Quite some some ago, James Thurber and E. B. White wrote a classic little book called Is Sex Necessary? More recently, Maureen Dowd refined the question with a book called Are Men Necessary? From a biological point of view, if you are going to get rid of sex, it's the males who will be bumped out of a job. In fact, many species of plants and animals get along quite nicely with self-fertilization.

As Aneil Agrawal writes in the 19 November issue of Nature: "On the face of it, self-fertilization is the efficient way to breed: compared with outcrossing [two parents], there's usually much less fuss, for a start. So why isn't reproduction by selfing far more prevalent than it is?"

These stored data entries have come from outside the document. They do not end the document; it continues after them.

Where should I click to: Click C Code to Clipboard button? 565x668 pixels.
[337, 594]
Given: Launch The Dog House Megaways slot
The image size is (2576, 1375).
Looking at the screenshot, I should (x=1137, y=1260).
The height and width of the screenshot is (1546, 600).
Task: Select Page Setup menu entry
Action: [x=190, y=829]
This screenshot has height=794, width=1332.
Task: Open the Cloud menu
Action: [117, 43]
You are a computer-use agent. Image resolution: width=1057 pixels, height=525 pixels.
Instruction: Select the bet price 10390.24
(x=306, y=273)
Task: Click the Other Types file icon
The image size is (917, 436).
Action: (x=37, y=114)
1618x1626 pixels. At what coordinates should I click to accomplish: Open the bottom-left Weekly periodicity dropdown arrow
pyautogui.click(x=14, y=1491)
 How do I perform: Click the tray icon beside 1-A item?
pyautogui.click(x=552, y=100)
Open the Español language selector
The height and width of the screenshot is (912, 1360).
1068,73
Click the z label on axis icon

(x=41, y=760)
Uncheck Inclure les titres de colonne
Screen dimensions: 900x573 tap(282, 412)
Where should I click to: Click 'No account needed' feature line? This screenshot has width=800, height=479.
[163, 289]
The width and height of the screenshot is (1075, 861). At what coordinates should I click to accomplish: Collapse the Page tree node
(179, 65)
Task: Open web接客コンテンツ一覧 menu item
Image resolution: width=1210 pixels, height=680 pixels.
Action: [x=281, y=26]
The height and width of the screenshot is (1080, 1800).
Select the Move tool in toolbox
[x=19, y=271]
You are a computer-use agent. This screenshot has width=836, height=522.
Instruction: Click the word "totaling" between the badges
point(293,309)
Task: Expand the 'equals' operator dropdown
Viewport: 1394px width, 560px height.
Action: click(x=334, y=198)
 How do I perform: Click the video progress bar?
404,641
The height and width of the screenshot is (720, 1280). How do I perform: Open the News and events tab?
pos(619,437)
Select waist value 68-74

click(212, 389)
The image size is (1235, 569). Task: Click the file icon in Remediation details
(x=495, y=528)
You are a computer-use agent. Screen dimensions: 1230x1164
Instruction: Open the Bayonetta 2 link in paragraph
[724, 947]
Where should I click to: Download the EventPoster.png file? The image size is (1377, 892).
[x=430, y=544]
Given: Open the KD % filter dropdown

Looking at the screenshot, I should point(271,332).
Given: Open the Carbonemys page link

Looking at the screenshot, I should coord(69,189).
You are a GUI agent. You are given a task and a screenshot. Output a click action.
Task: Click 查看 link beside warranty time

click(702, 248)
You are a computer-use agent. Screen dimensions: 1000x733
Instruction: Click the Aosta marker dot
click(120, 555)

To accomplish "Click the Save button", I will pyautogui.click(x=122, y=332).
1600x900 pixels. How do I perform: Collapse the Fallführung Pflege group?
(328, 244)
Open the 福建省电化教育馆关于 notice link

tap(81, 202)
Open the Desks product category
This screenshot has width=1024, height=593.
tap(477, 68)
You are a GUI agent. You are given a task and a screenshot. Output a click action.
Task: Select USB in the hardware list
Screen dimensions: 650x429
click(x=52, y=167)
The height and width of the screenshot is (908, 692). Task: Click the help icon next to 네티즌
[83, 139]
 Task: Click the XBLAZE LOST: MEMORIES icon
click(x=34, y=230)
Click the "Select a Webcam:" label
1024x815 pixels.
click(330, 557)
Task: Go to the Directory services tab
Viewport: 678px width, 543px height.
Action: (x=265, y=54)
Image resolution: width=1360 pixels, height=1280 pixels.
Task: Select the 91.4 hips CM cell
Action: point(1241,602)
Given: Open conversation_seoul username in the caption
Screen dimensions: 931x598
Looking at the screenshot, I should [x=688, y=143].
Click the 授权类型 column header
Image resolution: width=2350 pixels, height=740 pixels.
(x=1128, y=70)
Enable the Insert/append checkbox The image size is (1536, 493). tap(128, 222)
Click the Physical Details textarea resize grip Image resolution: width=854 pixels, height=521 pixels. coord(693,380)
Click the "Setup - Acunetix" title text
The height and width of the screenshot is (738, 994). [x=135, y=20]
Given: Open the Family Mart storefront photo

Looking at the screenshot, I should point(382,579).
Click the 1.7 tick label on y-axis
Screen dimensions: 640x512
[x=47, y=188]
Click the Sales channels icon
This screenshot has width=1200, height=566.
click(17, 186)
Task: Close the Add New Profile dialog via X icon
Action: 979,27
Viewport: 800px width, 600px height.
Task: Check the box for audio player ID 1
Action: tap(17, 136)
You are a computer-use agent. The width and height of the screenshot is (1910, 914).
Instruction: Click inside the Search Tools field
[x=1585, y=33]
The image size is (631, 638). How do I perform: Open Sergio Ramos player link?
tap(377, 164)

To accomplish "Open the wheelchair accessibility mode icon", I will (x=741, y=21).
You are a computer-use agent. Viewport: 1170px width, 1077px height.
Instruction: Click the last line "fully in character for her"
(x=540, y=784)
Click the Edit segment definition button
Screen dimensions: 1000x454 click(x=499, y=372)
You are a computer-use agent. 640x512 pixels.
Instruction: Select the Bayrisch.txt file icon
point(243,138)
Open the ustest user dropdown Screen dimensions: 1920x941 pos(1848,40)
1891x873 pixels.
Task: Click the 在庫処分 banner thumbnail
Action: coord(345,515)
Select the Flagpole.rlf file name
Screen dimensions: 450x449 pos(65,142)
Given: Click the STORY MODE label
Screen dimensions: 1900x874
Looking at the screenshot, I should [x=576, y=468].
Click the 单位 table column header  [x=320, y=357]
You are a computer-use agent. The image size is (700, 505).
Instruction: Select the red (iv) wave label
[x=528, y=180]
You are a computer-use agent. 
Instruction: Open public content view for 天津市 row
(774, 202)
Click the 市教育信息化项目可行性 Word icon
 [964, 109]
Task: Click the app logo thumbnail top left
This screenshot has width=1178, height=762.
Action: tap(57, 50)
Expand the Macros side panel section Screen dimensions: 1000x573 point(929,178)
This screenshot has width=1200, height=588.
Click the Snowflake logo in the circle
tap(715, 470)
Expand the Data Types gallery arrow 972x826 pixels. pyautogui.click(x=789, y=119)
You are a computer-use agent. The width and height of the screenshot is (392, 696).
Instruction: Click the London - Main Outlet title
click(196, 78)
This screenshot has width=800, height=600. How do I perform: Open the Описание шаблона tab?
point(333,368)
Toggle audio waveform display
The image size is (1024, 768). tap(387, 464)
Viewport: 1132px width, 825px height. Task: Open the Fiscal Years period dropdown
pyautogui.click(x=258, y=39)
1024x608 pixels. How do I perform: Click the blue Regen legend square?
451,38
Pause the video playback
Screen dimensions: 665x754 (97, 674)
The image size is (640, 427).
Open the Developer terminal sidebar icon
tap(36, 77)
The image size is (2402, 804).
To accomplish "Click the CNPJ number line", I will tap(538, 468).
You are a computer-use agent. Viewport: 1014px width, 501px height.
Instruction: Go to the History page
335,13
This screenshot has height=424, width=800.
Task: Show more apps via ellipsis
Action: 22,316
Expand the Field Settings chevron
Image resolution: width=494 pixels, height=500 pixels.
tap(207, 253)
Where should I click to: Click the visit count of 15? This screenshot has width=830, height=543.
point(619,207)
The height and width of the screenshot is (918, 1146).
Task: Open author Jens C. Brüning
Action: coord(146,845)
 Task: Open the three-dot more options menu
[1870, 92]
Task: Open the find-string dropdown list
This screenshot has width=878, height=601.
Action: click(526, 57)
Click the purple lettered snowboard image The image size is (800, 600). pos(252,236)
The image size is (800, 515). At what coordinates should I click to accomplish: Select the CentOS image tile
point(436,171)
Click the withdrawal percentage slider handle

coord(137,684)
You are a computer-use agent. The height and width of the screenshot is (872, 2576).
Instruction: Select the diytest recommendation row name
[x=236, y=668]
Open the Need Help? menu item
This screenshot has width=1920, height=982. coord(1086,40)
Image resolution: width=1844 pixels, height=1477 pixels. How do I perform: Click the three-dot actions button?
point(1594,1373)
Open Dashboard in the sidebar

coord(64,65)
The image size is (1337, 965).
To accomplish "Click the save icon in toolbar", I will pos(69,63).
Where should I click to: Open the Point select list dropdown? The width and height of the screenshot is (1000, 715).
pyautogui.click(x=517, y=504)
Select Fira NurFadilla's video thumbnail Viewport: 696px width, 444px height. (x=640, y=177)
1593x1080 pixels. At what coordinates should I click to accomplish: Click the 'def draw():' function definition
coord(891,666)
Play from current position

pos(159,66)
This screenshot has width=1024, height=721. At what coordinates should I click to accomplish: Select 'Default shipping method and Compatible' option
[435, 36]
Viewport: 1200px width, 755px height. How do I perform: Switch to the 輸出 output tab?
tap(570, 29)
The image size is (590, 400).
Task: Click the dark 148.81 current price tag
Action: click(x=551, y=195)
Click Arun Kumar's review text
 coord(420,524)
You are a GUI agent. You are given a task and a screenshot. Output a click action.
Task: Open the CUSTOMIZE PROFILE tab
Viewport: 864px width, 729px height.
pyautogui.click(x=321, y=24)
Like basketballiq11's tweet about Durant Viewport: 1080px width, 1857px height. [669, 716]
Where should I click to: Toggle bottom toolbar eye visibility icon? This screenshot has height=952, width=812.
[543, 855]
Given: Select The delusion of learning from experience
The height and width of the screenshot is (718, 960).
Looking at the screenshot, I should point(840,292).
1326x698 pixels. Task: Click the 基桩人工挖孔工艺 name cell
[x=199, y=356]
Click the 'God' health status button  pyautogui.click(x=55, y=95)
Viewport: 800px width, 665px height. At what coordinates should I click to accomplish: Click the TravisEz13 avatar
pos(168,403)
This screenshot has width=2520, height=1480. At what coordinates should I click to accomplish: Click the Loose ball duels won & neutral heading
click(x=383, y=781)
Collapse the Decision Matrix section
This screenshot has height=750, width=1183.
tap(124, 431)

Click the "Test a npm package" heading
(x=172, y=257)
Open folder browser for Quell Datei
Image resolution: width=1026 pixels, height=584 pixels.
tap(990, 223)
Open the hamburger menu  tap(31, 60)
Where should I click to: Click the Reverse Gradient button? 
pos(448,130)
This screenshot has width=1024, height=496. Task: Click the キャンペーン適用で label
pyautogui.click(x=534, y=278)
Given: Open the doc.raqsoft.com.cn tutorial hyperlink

It's a perennial question, one that has befuddled evolutionary biologists ever since Darwin. Self-fertilization eliminates the dangerous, difficult and chancy business of finding a mate. One parent -- usually the female -- makes the largest investment in bearing and raising the young. Males, who don't bear offspring, would seem to be an unnecessary "cost" in reproduction. Why in the world did natural selection invent two sexes?

As Agrawal writes: "Among the hypothesized benefits of outcrossing are that it reduces the effects of deleterious mutations, or that it improves the ability to adapt to changing environmental circumstances." A mix of two sets of genes -- outcrossing -- is better than one.

Agrawal's article is by way of introducing a report in the same issue, by researchers at the University of Oregon, that demonstrates quite tidily the advantages of genetic exchange.

They worked with the little nematode worm Caenorhabditis elegans that I've written about here many times before. About a millimeter long, as thin as spider silk And just 959 cells. Exactly. About as simple as an animal can be and still be manifestly an animal. Wild-type populations of C. elegans exhibit a low to moderate level of outcrossing.

Our researchers started with two mutant strains of C. elegans, one exclusively outcrossing, the other exclusively selfing. They put them into novel and challenging environments -- a physically rugged terrain, and an environment laced with bacterial pathogens. In both cases, after 40 or 50 generations, the outcrossers had adapted nicely to the new circumstances, the selfers not at all.

What's good for the worms is presumably good for us too. Maybe males are useful after all.